I read to Ethan from the time he was a babe in arms. Good Night Moon & Pat the Bunny still make me nostalgic. Reading made me feel like I was really doing ‘something’ for my baby who I was told was at such a deficit. I did not know all the reasons it was so good for him – I just knew that it was. I could see his little eyes searching my face and watch his body settle deeply into his baby seat at the sounds and cadence of my voice. I had heard that reading to babies was important – so that’s what I did.
I was fortunate to come across Jim Trelease’s The Read-Aloud Handbook early in my parenting journey. This book is an excellent explanation as to what reading aloud to children can give them – from better vocabularies to how it can develop and deep and sustained love for books and reading. I’ve seen it. This book is chock full of statistics and technical information about reading out loud as well as practical suggestions about how to read and how NOT to read to children, great book lists and how to navigate the library. I have learned many of my ‘reading’ behaviors from this book.
Reading to the boys makes me sit down – with them. In so many things, they have become competent and independent. When I read to them, we settle down somewhere and carve out a time that is just for us. There is not ‘right way’ or ‘wrong way’, no struggling to figure something out or debating or discussing….just reading. Sweet.
Sharing a story with several or one of my boys is a great relationship builder. I love when they pipe up and ask something about our story when we are not, in fact, reading at that moment. What do I think the character is thinking or what do I think might happen next. While I am making lunch, they are mulling over our latest adventure. A shared book gives us something to talk about. When I am reading the same book to several of them – they have something to talk about with each other. I could recount so many great events surrounding reading out loud – like when they told they had been outside playing Watership Down. Wonderful.
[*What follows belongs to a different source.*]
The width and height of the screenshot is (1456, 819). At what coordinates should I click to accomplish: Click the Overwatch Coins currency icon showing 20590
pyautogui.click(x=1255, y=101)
I protect the books we read together by never associating anything negative to them – they will never have to write a report about them and I don’t ‘make’ them answer any questions about them or require anything other than cozy listening 🙂 I only read when they are ready and willing – but that is almost anytime I ask. They always have to opportunity to ‘veto’ a book, but rarely have. I am certain that they are eager listeners because Jim Trelease gave me such good advice.
I have read epic novels and short chapter books, compendiums of short stories, and thousands of quality picture books (thank goodness for people who make EXCELLENT lists). Sometimes we read through ‘authors’ at a time – like when we read all the Roald Dahl books or series like Little House on the Prairie (they never thought they were ‘girl’ books) and The Boxcar Children. Right now, I am reading them LOTS of Bruce Coville in preparation to meet him at the Princeton Children’s Book Festival in September.
Life gets busy. But I hold onto reading to my children like a religious practice (I’m not sure that it isn’t). Recently, when I sat down to read to Gavin, I realized I had been really hard on him several hours before. Without the ‘stillness’ that came with our time to read, I don’t know if I would have felt it. Before I read to him, I had a chance to make an apology – a connection. I will continue to read to him during his teen years – I have a gut feeling that the ties that bind us to a book are going to be really important ties.
“Instead of educating the I.Q., we need to educate the H.Q., the heart quotient, the matters of truth, love, justice, and compassion. There are two ways to do this. One is through the real life experiences and the other is through literature. Literature has the power to take us outside ourselves and returns to ourselves a changed self.”